[Dataset excerpts]
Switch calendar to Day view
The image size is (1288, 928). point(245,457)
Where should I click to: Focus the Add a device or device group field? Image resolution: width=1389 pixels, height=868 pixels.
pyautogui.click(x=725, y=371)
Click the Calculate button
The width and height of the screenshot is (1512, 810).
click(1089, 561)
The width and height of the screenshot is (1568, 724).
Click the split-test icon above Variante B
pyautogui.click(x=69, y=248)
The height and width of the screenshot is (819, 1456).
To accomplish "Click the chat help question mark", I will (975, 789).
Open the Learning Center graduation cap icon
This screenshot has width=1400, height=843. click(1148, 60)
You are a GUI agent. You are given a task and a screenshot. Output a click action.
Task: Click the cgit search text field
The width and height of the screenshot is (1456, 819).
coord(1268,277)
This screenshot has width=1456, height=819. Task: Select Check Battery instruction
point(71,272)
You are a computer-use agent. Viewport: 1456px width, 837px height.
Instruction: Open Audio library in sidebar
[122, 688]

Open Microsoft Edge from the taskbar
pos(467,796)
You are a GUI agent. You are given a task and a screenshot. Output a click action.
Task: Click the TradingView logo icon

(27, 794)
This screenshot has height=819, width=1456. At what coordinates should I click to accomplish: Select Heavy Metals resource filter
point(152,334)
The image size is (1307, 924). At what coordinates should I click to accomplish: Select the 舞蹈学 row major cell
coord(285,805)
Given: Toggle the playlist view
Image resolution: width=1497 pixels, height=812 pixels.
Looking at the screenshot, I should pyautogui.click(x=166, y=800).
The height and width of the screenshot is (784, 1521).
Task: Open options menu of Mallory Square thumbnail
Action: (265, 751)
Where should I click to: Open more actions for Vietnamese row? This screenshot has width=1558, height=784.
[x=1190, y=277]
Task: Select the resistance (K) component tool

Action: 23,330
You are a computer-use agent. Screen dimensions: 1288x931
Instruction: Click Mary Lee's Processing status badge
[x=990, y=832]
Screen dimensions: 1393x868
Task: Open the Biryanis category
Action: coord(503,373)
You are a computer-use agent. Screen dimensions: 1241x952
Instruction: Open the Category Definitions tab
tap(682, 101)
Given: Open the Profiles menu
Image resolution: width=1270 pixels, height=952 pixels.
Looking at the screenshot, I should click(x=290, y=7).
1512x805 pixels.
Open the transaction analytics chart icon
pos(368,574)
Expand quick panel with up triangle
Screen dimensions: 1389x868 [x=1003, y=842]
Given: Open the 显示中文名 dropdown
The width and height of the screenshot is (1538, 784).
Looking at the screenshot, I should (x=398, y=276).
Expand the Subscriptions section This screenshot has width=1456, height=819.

◆ WHAT THE TASK ASKS: Determine the number of lines in the preceding data that contain the word "agent". Reply with that number only.

◆ ANSWER BOX: 5